A narrative review on therapeutic potential of naringenin in colorectal cancer: Focusing on molecular and biochemical processes

Cell Biochem Funct. 2024 Apr;42(3):e4011. doi: 10.1002/cbf.4011.


Colorectal cancer (CRC) is a common and highly metastatic cancer affecting people worldwide. Drug resistance and unwanted side effects are some of the limitations of current treatments for CRC. Naringenin (NAR) is a naturally occurring compound found in abundance in various citrus fruits such as oranges, grapefruits, and tomatoes. It possesses a diverse range of pharmacological and biological properties that are beneficial for human health. Numerous studies have highlighted its antioxidant, anticancer, and anti-inflammatory activities, making it a subject of interest in scientific research. This review provides a comprehensive overview of the effects of NAR on CRC. The study’s findings indicated that NAR: (1) interacts with estrogen receptors, (2) regulates the expression of genes related to the p53 signaling pathway, (3) promotes apoptosis by increasing the expression of proapoptotic genes (Bax, caspase9, and p53) and downregulation of the antiapoptotic gene Bcl2, (4) inhibits the activity of enzymes involved in cell survival and proliferation, (5) decreases cyclin D1 levels, (6) reduces the expression of cyclin-dependent kinases (Cdk4, Cdk6, and Cdk7) and antiapoptotic genes (Bcl2, x-IAP, and c-IAP-2) in CRC cells. In vitro CDK2 binding assay was also performed, showing that the NAR derivatives had better inhibitory activities on CDK2 than NAR. Based on the findings of this study, NAR is a potential therapeutic agent for CRC. Additional pharmacology and pharmacokinetics studies are required to fully elucidate the mechanisms of action of NAR and establish the most suitable dose for subsequent clinical investigations.

# # #

- **Tasks and exercises**
- A) According to the naringenin review, why has naringenin become a subject of interest in scientific research? Please answer in one to three sentences.
- B) Reproduce the naringenin review's wording starting at "A narrative review" and ending at "Apr;42(3):e4011. doi: 10.1002/cbf.4011.".

- **Dataset entries**
# # #

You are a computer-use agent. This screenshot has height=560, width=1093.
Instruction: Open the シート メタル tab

# # #

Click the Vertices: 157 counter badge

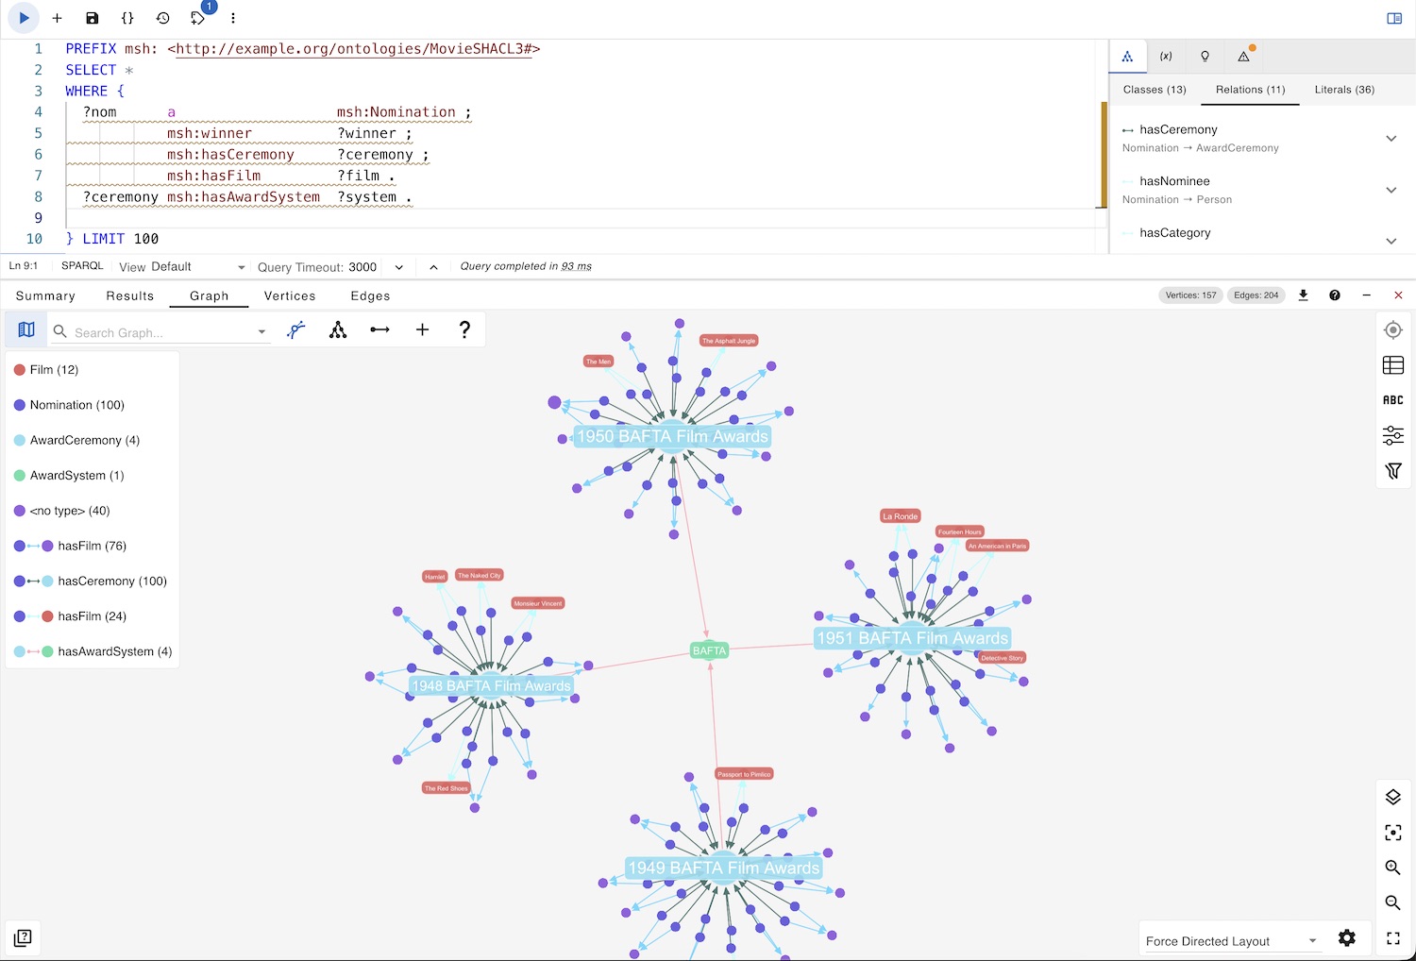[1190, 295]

# # #

- **Results in order**
- A) Numerous studies have highlighted naringenin's antioxidant, anticancer, and anti-inflammatory activities. These findings have made it a subject of interest in scientific research.

- B)
A narrative review on therapeutic potential of naringenin in colorectal cancer: Focusing on molecular and biochemical processes

Cell Biochem Funct. 2024 Apr;42(3):e4011. doi: 10.1002/cbf.4011.